> _WORK REQUEST_
Write all of the lines below out again, exactly as they stand.
====== PROVIDED INFORMATION
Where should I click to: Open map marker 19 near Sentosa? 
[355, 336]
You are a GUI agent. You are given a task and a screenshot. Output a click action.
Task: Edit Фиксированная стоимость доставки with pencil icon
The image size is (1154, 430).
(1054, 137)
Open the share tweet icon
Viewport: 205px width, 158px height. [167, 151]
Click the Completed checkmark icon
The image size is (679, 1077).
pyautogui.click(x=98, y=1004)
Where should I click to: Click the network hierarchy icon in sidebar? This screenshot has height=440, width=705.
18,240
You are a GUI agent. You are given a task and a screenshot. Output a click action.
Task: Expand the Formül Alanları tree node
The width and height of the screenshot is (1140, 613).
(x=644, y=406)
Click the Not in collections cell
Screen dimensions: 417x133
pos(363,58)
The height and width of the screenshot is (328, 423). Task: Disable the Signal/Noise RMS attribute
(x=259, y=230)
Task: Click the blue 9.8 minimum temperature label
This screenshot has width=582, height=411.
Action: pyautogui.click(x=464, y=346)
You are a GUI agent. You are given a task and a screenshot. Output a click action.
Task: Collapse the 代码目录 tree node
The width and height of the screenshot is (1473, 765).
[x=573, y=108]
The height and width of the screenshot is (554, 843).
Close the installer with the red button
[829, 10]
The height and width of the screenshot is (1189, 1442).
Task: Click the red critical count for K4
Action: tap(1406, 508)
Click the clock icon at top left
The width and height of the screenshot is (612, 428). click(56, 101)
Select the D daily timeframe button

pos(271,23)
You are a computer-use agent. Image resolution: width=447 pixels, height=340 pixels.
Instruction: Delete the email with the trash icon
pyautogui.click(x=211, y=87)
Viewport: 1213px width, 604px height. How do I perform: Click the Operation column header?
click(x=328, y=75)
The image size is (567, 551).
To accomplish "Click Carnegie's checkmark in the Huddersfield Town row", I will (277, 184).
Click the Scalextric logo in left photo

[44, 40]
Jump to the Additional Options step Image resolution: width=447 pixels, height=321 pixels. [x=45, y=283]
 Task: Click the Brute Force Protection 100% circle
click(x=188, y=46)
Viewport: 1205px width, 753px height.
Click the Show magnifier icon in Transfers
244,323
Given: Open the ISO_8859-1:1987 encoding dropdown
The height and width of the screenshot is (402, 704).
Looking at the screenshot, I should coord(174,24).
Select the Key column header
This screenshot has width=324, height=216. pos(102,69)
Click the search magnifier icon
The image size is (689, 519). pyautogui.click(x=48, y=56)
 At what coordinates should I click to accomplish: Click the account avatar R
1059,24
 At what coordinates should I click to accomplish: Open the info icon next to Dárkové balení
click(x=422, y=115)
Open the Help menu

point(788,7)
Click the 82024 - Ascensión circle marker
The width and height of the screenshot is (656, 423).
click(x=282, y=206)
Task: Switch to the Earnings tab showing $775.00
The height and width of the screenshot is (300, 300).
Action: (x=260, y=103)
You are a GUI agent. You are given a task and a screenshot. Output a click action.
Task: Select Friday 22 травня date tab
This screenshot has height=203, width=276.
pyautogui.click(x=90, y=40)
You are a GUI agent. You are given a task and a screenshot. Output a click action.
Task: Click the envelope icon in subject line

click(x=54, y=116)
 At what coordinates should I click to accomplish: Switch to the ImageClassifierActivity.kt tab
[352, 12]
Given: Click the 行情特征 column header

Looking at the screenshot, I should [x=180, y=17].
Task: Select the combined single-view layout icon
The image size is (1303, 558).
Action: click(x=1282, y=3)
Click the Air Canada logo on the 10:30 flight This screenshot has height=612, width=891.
============
> _SOLVED EXERCISE_
Where should I click to: Open map marker 19 near Sentosa? 
[355, 336]
You are a GUI agent. You are given a task and a screenshot. Output a click action.
Task: Edit Фиксированная стоимость доставки with pencil icon
The image size is (1154, 430).
(1054, 137)
Open the share tweet icon
Viewport: 205px width, 158px height. [167, 151]
Click the Completed checkmark icon
The image size is (679, 1077).
pyautogui.click(x=98, y=1004)
Where should I click to: Click the network hierarchy icon in sidebar? This screenshot has height=440, width=705.
18,240
You are a GUI agent. You are given a task and a screenshot. Output a click action.
Task: Expand the Formül Alanları tree node
The width and height of the screenshot is (1140, 613).
(x=644, y=406)
Click the Not in collections cell
Screen dimensions: 417x133
pos(363,58)
The height and width of the screenshot is (328, 423). Task: Disable the Signal/Noise RMS attribute
(x=259, y=230)
Task: Click the blue 9.8 minimum temperature label
This screenshot has width=582, height=411.
Action: pyautogui.click(x=464, y=346)
You are a GUI agent. You are given a task and a screenshot. Output a click action.
Task: Collapse the 代码目录 tree node
The width and height of the screenshot is (1473, 765).
[x=573, y=108]
The height and width of the screenshot is (554, 843).
Close the installer with the red button
[829, 10]
The height and width of the screenshot is (1189, 1442).
Task: Click the red critical count for K4
Action: tap(1406, 508)
Click the clock icon at top left
The width and height of the screenshot is (612, 428). click(56, 101)
Select the D daily timeframe button

pos(271,23)
You are a computer-use agent. Image resolution: width=447 pixels, height=340 pixels.
Instruction: Delete the email with the trash icon
pyautogui.click(x=211, y=87)
Viewport: 1213px width, 604px height. How do I perform: Click the Operation column header?
click(x=328, y=75)
The image size is (567, 551).
To accomplish "Click Carnegie's checkmark in the Huddersfield Town row", I will (277, 184).
Click the Scalextric logo in left photo

[44, 40]
Jump to the Additional Options step Image resolution: width=447 pixels, height=321 pixels. [x=45, y=283]
 Task: Click the Brute Force Protection 100% circle
click(x=188, y=46)
Viewport: 1205px width, 753px height.
Click the Show magnifier icon in Transfers
244,323
Given: Open the ISO_8859-1:1987 encoding dropdown
The height and width of the screenshot is (402, 704).
Looking at the screenshot, I should coord(174,24).
Select the Key column header
This screenshot has width=324, height=216. pos(102,69)
Click the search magnifier icon
The image size is (689, 519). pyautogui.click(x=48, y=56)
 At what coordinates should I click to accomplish: Click the account avatar R
1059,24
 At what coordinates should I click to accomplish: Open the info icon next to Dárkové balení
click(x=422, y=115)
Open the Help menu

point(788,7)
Click the 82024 - Ascensión circle marker
The width and height of the screenshot is (656, 423).
click(x=282, y=206)
Task: Switch to the Earnings tab showing $775.00
The height and width of the screenshot is (300, 300).
Action: (x=260, y=103)
You are a GUI agent. You are given a task and a screenshot. Output a click action.
Task: Select Friday 22 травня date tab
This screenshot has height=203, width=276.
pyautogui.click(x=90, y=40)
You are a GUI agent. You are given a task and a screenshot. Output a click action.
Task: Click the envelope icon in subject line

click(x=54, y=116)
 At what coordinates should I click to accomplish: Switch to the ImageClassifierActivity.kt tab
[352, 12]
Given: Click the 行情特征 column header

Looking at the screenshot, I should [x=180, y=17].
Task: Select the combined single-view layout icon
The image size is (1303, 558).
Action: click(x=1282, y=3)
Click the Air Canada logo on the 10:30 flight This screenshot has height=612, width=891.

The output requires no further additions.